Faithium
Faithium

Reputation: 131

Equivalent of java.lang.Number in C#

I want to make arithmetic operations between dictionaries with numbers as value. This is my code:

public class DictionaryOperation {

    public static Dictionary<TKey, double> Add<TKey>(Dictionary<TKey, double> d1, Dictionary<TKey, double> d2) {
        Dictionary<TKey, double> result = new Dictionary<TKey, double>();
        foreach (TKey key in d1.Keys) {
            if (d2.ContainsKey(key))
                result[key] = d1[key] + d2[key];
            else
                result[key] = d1[key];
        }
        foreach (TKey key in d2.Keys) {
            if (!result.ContainsKey(key))
                result[key] = d2[key];
        }
        return result;
    }
}

I would like to know if I can create only one method for any numeric type (int float, decimal, ...) or do I have to create one method per numeric type, which means there will be the same code in each methods.

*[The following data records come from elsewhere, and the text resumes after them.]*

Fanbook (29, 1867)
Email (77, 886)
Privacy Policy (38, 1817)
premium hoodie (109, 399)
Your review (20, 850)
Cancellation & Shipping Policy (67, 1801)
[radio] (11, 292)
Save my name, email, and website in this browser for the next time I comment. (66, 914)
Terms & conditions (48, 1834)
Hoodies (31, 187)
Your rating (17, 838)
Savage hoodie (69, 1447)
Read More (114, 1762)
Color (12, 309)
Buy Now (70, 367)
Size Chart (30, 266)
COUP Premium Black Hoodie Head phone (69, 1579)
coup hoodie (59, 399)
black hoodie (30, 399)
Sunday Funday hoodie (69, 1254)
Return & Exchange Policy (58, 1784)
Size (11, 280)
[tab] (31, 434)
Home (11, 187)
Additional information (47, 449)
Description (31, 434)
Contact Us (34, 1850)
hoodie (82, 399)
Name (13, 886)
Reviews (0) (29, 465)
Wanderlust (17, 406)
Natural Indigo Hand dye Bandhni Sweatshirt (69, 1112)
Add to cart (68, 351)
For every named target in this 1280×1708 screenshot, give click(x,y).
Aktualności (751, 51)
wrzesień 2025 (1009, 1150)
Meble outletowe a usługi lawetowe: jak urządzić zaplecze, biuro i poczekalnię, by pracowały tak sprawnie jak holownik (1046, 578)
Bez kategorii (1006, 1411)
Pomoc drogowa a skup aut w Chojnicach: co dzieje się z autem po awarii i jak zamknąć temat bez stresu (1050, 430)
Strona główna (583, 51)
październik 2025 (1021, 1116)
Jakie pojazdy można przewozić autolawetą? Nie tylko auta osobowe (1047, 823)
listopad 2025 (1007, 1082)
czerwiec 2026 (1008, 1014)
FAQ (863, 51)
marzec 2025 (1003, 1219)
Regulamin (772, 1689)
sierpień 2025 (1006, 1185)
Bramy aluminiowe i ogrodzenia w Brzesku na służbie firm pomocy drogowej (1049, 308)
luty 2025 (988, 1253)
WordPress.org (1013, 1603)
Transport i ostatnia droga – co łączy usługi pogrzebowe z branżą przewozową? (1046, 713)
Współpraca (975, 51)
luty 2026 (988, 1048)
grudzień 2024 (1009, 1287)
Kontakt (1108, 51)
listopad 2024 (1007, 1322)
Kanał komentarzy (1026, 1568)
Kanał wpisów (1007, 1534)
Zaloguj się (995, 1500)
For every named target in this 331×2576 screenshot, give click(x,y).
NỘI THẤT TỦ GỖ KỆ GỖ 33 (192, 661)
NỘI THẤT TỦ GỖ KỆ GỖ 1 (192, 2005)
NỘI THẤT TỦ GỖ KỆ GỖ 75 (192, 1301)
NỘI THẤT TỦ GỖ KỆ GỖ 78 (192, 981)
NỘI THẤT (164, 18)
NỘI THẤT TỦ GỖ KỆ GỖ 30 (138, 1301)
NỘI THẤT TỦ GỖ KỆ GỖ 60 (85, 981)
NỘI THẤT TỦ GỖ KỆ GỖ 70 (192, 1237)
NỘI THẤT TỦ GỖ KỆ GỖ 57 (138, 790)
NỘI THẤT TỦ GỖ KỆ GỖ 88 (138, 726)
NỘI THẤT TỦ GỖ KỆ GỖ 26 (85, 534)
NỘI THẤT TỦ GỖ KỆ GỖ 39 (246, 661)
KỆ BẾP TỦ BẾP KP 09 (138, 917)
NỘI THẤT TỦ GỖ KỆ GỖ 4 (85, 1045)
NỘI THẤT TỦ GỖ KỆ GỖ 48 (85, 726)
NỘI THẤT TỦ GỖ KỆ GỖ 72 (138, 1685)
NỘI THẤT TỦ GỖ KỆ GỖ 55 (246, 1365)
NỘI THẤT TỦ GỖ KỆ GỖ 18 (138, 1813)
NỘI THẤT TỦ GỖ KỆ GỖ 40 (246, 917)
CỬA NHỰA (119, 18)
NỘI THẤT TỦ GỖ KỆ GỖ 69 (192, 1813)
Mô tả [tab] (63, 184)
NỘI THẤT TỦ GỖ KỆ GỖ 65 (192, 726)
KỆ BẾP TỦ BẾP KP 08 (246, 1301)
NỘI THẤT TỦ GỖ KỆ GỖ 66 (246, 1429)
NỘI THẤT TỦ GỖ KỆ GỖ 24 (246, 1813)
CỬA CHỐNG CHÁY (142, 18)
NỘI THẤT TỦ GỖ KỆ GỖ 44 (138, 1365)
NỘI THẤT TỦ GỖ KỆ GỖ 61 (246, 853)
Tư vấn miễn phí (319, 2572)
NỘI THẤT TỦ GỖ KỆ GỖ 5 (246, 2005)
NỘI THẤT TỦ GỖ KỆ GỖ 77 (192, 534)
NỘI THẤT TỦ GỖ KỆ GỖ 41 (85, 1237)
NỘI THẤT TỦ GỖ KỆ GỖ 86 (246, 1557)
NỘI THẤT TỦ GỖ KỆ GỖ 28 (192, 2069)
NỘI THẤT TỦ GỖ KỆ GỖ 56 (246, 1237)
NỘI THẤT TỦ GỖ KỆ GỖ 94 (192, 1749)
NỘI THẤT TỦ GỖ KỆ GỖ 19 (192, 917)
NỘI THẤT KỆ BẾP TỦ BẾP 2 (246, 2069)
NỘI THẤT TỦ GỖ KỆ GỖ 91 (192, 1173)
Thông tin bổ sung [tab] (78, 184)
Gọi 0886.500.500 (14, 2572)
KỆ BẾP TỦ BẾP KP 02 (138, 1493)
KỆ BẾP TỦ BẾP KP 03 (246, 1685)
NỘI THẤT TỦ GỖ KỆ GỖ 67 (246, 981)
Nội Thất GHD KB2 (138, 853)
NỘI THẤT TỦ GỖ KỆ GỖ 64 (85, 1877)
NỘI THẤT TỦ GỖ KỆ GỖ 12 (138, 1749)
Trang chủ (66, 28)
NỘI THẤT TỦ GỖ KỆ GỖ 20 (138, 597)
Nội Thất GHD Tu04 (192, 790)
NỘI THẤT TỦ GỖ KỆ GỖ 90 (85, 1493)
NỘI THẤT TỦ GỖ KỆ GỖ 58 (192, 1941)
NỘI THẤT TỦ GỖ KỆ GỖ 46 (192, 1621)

I want to be able to do this:

Dictionary<string, int> ints = DictionaryOperation.Add(new Dictionary<string, int>(), new Dictionary<string, int>());
Dictionary<string, float> floats = DictionaryOperation.Add(new Dictionary<string, float>(), new Dictionary<string, float>());

Upvotes: 2

Views: 382

Answers (1)

Philipp Grathwohl
Philipp Grathwohl

Reputation: 2836

You can avoid writing the same Method for every numeric type by using generics. You already have a generic key in your dictionary. The only thing missing is the generic value. Change your method to use a generic dictionary value:

public static Dictionary<TKey, TValue> Add<TKey, TValue>(Dictionary<TKey, TValue> d1, Dictionary<TKey, TValue> d2) 
    where TValue : IComparable

The problem is, that there is no type constraint that allows only numbers (or objects that can be added with the + operator). I used IComparable in the line above because all numeric types are comparable.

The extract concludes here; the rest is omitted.